A Novel Deep Learning Approach for Emulating Computationally Expensive Postfire Debris Flows
Palak Patel, Luke McGuire, Abani Patra
TL;DR
This work tackles the high computational cost of physics-based debris-flow models by developing a deep learning-based surrogate using a modified U-Net. The model operates on patch-level terrain data and includes a benchmark upstream context plus a six-parameter input to predict peak flow depth, enabling rapid uncertainty quantification via Monte Carlo methods. Training relies on Titan2D simulations generated with Latin Hypercube Sampling, achieving maximum pointwise errors below 10% and near-perfect landscape-wide agreement (Pearson ≈ 0.999) on both Montecito and Oak Creek sites. The patch-predict-stitch framework and probabilistic hazard outputs significantly reduce computation time while providing robust probabilistic hazard maps, offering a scalable, generalizable tool for geophysical flow analysis and hazard assessment.
Abstract
Traditional physics-based models of geophysical flows, such as debris flows and landslides that pose significant risks to human lives and infrastructure are computationally expensive, limiting their utility for large-scale parameter sweeps, uncertainty quantification, inversions or real-time applications. This study presents an efficient alternative, a deep learning-based surrogate model built using a modified U-Net architecture to predict the dynamics of runoff-generated debris flows across diverse terrain based on data from physics based simulations. The study area is divided into smaller patches for localized predictions using a patch-predict-stitch methodology (complemented by limited global data to accelerate training). The patches are then combined to reconstruct spatially continuous flow maps, ensuring scalability for large domains.
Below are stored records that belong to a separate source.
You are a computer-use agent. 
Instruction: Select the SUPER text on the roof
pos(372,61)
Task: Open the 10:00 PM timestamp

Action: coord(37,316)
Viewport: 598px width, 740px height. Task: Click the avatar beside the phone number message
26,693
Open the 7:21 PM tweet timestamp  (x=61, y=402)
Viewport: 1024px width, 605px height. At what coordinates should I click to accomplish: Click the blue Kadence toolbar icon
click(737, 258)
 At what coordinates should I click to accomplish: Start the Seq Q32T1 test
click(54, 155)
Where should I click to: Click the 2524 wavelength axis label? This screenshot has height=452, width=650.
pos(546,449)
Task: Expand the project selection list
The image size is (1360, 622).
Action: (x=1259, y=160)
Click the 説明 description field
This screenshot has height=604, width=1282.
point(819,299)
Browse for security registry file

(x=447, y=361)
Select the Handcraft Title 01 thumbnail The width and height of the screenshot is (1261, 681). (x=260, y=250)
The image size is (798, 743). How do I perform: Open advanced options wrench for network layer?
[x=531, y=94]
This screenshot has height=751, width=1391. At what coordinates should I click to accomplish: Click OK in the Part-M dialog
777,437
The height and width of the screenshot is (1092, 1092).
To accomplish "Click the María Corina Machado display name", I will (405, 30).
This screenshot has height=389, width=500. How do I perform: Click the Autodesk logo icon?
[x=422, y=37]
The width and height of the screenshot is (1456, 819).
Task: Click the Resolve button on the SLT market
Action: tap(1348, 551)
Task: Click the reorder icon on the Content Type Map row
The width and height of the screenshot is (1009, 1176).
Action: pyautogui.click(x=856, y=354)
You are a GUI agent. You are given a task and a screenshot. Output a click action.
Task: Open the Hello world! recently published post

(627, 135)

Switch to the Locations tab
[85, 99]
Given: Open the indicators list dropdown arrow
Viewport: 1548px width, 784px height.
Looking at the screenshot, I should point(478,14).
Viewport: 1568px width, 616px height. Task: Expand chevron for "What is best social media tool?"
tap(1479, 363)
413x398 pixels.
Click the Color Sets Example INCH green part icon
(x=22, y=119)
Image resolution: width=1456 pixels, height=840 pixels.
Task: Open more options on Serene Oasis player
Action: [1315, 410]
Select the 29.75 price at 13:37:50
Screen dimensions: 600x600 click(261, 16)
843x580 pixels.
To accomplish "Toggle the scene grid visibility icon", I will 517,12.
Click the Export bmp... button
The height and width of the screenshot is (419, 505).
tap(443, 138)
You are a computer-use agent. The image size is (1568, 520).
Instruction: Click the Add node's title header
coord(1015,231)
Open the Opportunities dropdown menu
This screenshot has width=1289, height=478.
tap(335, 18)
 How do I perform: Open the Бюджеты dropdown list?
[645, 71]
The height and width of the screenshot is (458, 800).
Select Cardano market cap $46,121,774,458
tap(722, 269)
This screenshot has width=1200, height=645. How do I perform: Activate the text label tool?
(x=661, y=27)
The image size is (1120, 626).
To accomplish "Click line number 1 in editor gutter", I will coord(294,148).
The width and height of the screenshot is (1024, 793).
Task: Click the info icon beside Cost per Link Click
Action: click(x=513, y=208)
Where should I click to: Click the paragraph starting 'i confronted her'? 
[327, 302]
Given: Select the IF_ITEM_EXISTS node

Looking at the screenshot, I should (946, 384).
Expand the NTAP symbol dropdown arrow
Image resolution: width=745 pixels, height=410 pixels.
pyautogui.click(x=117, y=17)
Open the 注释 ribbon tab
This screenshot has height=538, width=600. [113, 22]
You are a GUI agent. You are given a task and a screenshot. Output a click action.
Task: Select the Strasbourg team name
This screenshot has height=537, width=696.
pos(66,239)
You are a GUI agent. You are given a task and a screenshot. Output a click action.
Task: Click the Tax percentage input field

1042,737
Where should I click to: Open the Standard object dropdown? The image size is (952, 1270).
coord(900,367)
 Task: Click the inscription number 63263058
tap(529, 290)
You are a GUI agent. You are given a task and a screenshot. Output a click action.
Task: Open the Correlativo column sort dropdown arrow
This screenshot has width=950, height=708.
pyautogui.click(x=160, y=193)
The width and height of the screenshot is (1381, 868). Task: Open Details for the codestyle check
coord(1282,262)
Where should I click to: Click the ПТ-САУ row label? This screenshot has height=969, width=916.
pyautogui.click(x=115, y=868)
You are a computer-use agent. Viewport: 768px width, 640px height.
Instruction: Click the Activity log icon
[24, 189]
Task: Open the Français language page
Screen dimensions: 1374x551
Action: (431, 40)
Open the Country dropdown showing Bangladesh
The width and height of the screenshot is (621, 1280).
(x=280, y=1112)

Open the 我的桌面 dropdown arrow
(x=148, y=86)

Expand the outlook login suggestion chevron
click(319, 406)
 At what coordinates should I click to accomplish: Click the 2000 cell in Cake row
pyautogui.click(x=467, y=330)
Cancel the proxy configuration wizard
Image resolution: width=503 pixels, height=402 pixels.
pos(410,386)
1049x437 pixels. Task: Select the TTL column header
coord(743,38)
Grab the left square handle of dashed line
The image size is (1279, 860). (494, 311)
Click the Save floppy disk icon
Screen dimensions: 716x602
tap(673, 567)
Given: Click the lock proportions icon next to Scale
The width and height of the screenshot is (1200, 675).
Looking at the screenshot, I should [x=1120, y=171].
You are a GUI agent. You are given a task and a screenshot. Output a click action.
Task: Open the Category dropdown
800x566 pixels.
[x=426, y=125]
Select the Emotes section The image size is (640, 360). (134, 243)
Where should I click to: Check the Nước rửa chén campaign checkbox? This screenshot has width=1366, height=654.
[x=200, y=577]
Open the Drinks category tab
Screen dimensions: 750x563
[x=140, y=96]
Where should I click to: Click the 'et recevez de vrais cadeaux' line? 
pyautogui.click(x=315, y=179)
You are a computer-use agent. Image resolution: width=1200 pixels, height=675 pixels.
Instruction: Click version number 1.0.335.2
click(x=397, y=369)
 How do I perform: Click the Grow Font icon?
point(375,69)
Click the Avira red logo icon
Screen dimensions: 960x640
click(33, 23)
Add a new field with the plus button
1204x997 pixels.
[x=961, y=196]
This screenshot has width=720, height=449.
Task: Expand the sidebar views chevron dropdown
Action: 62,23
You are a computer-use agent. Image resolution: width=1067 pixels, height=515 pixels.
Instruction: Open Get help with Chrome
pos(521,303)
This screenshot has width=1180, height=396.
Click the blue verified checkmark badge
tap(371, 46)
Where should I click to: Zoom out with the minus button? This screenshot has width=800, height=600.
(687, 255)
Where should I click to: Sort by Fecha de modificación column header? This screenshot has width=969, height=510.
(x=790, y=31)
To enable fast training using limited expensive simulations, the deep learning model was trained on data from an ensemble of physics based simulations using parameters generated via Latin Hypercube Sampling and validated on unseen parameter sets and terrain, achieving maximum pointwise errors below 10% and robust generalization. Uncertainty quantification using Monte Carlo methods are enabled using the validated surrogate, which can facilitate probabilistic hazard assessments. This study highlights the potential of deep learning surrogates as powerful tools for geophysical flow analysis, enabling computationally efficient and reliable probabilistic hazard map predictions.